» Page extract
--- Begin ---

As with Neural Hawkes, the compensator $\int_0^T \lambda^*(\tau),d\tau$ has no general closed form (softplus of an affine function of elapsed time), so it is approximated. THP uses either Monte-Carlo sampling or a numerical-integration approximation per inter-event interval,

$$\int_{t_i}^{t_{i+1}} \lambda^_(\tau),d\tau \approx \frac{t_{i+1}-t_i}{L}\sum_{\ell=1}^{L}\lambda^_(\tau_\ell), \qquad \tau_\ell \sim \mathcal{U}(t_i,t_{i+1}).$$

THP also commonly adds auxiliary heads (next-time and next-mark prediction losses) to stabilize training, but the point-process likelihood with its compensator remains the core objective — the survival penalty that keeps the model calibratable rather than a regressor, the dividing line emphasized across this wiki.


6. Parameter estimation and practicalities

  • Parameters. Mark embeddings, the attention projection matrices $W^Q, W^K, W^V$ (per head), feed-forward and layer-norm weights, the intensity readout ${\alpha, \mathbf{w}, b}$ (per mark) — trained end-to-end by stochastic gradient ascent on the (MC-approximated) log-likelihood.
  • Causal masking is mandatory. The mask $M$ must forbid attending to current/future events; omitting it leaks the label and invalidates every evaluation.
  • Compute. Self-attention is $O(n^2)$ in sequence length but fully parallel — fast to train, and cheap at inference for the daily-forecast use case.
  • Data hunger / overfitting. Transformers are parameter-rich and notoriously data-hungry; seismic catalogs offer few effectively-independent large sequences, the regime where over-parameterized models overfit (the DeVries–Mignan lesson, Models — ML §5). The product's guardrails are unchanged: strictly temporal (rolling-origin) splits, trivial + ETAS baselines alongside, proper scoring + CSEP consistency tests, and calibration as a release blocker.

7. Strengths

  • Long-range dependencies without recurrence decay. Direct attention edges let a distant mainshock influence the present intensity — in principle capturing cross-fault / long-memory structure that RNN-based TPPs lose.
  • Parallel, scalable training. No sequential recurrence; attention is parallel across the sequence.
  • Best neural-TPP likelihood on standard benchmarks. THP/SAHP generally top RMTPP/NHP on non-seismic event-sequence log-likelihood.
  • Principled point process. Trained on the true likelihood with a compensator, so it yields a proper, calibratable intensity — not a black-box classifier. Of the neural options, it is the most methodologically aligned with what forecasting requires.

--- End ---

» Records provided
--- Begin ---

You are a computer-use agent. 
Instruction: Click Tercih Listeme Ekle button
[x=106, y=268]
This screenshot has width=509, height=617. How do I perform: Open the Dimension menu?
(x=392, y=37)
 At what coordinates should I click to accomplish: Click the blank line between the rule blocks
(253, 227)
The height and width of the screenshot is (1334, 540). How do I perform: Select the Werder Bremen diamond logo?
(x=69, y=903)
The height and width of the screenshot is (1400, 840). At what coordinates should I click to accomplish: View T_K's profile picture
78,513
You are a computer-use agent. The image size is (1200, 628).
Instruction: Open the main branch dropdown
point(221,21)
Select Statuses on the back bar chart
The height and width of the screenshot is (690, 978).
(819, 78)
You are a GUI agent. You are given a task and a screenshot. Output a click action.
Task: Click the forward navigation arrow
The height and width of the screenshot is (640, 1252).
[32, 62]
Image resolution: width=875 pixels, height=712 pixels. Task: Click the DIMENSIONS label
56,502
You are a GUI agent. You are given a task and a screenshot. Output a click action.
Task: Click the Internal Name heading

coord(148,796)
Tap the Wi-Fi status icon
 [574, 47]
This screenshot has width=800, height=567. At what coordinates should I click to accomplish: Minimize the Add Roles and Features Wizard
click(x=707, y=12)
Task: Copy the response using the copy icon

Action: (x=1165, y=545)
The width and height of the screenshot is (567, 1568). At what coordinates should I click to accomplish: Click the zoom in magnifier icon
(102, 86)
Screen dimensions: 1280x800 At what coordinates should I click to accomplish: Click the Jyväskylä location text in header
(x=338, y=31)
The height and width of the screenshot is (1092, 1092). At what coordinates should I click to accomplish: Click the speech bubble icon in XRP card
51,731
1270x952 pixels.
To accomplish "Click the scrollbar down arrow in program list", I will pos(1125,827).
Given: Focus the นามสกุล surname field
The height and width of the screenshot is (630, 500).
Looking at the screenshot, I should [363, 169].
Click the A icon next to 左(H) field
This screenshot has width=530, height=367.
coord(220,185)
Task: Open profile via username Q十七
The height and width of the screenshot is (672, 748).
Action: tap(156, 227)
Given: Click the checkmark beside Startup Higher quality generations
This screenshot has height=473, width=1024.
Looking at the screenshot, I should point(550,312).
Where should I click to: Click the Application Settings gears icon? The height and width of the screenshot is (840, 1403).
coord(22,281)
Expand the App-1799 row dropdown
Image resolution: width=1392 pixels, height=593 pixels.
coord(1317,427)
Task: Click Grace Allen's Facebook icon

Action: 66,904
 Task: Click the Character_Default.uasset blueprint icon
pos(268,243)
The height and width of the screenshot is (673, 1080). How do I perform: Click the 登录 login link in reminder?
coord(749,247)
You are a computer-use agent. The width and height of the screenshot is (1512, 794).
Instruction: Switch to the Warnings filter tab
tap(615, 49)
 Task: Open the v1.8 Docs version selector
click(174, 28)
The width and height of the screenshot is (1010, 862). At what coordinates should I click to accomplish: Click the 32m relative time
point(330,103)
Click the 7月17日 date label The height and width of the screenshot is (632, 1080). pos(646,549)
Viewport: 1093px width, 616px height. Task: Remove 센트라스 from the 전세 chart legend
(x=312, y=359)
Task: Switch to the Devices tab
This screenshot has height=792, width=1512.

--- End ---

» Tasks and exercises
**1.** Answer these questions about the Transformer Hawkes Process excerpt, marking each answer (a), (b) or (c):
(a) What is the cost of self-attention in sequence length?
(b) According to the excerpt, what happens if the causal mask is omitted?
(c) On non-seismic event-sequence log-likelihood, which models do THP/SAHP generally top?
**2.** Please format the records between the lines holding "Task: Copy the response using the copy icon" and "coord(220,185)", inclusive, as a Markdown table with the columns Row and Line. Number each row and leave out blank lines.

» Results in order
**1.**
(a) $O(n^2)$
(b) It leaks the label and invalidates every evaluation.
(c) RMTPP/NHP

**2.**
| Row | Line |
|---|---|
| 1 | Task: Copy the response using the copy icon |
| 2 | Action: (x=1165, y=545) |
| 3 | The width and height of the screenshot is (567, 1568). At what coordinates should I click to accomplish: Click the zoom in magnifier icon |
| 4 | (102, 86) |
| 5 | Screen dimensions: 1280x800 At what coordinates should I click to accomplish: Click the Jyväskylä location text in header |
| 6 | (x=338, y=31) |
| 7 | The height and width of the screenshot is (1092, 1092). At what coordinates should I click to accomplish: Click the speech bubble icon in XRP card |
| 8 | 51,731 |
| 9 | 1270x952 pixels. |
| 10 | To accomplish "Click the scrollbar down arrow in program list", I will pos(1125,827). |
| 11 | Given: Focus the นามสกุล surname field |
| 12 | The height and width of the screenshot is (630, 500). |
| 13 | Looking at the screenshot, I should [363, 169]. |
| 14 | Click the A icon next to 左(H) field |
| 15 | This screenshot has width=530, height=367. |
| 16 | coord(220,185) |